10 new fashion rules for 2009
We all love rules – but some fashion diktats need of an update. Lisa Armstrong reveals the guidelines we really need
Days into 2009, it has become painfully apparent that there’s a 2008 feeling hovering over proceedings. 1997 would be more like it. The trends are different, obviously. In the run-up to spring 1997 we were thinking about florals, colour and wedges, whereas in the run-up to spring 2008 we’re thinking about different kinds of florals, colours and wedges.
God really is in the details. And the devil is in the rules. Which is tough, because we all love rules, even anarchists. Why else would rock’n’roll rebels, lawless dictators, etc, act in such a predictable way? Rules are comfortable, particularly when they’re slightly irritating – and they’re keeping an entire industry in self-help annuals afloat. So I’m not suggesting doing away with them, merely – in this month of makeovers – applying some nip and tuck principles to the more useless ones.
1. Ankle straps foreshorten the leg. But only if the ankle strap is the width of a belt, slices horizontally across your ankle and is worn over bare legs or clashing tights. However, is this really so much worse than wearing a shoe that falls off every time you have to negotiate a stair? The right strap – sitting slightly below the ankle – can help define an ankle. Besides, if you wear them with toning tights, cankle problem solved.

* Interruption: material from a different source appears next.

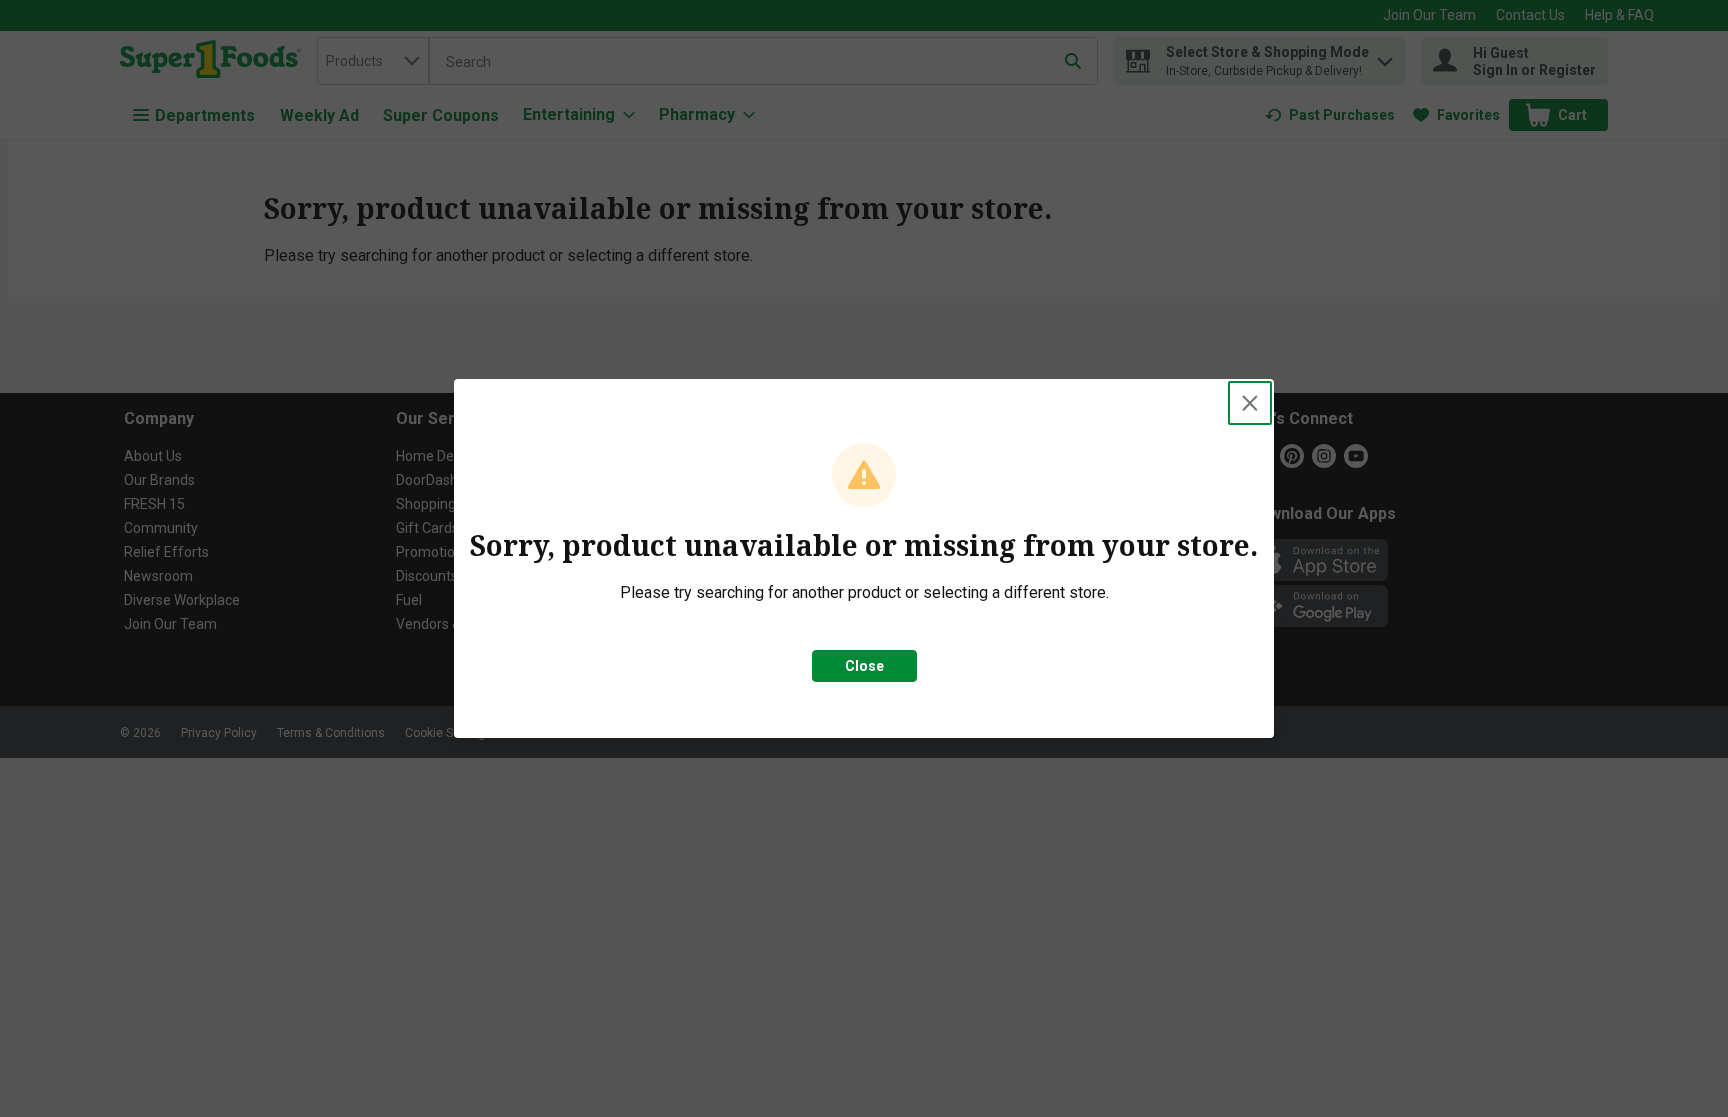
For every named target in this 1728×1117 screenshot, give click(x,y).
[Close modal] (1250, 403)
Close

2. All things in moderation. Yawn. In 2009, one item in your outfit should be utterly immoderate: huge ring, stonking platform,deafening pop of colour, vast cuffs. Enough superlatives for you?
3. Every woman needs a white shirt. Wrong. Only women who look good in a white shirt need one. Some look better in white T-shirts.
4. Women over 50 can’t wear their hair long. They can if their hair is still shiny and fabulous. File in bin along with the rule about blonde being more flattering as you age – not on everyone it isn’t.
5. Kate Moss and Nicole Kidman are style icons. Ergo even when they look dodgy, they must be right. Wrong. Kate Moss and Nicole Kidman are human and, as 2008 proved, fallible. Trust your instincts on this. And can we agree that the words style, fashion and icon should never again be used in the same paragraph?
6. You can’t go wrong with a trench coat. Actually, you can. Epaulettes, flaps and lots of buttons swamp some women. Just because it's a classic, it doesn’t mean it’s right for you.
7. Black and navy blue will never do. Another one from the Ark, although I think periwinkle was the hot shade then. Black and navy can look very chic – black tights and certainly black patent shoes toughen up a navy outfit and stop it looking like a uniform.
8. High heels lengthen the legs. True, obviously. But while high is good, higher isn’t always better. When a short woman teeters on stilts, bottom and bosoms set off at weird angles, making her resemble a spiral staircase, the issue of whether her legs have technically become longer is irrelevant.
9. No miniskirts over 40. More superannuated diktats from the age police. If you’ve got them (and they still look fabulous), flaunt them, but probably best to draw the line at the lower thigh.
10. Don’t wear the same trend twice. Utter twaddle. Trends come round so fast now that would preclude almost everything we have come to recognise as clothing.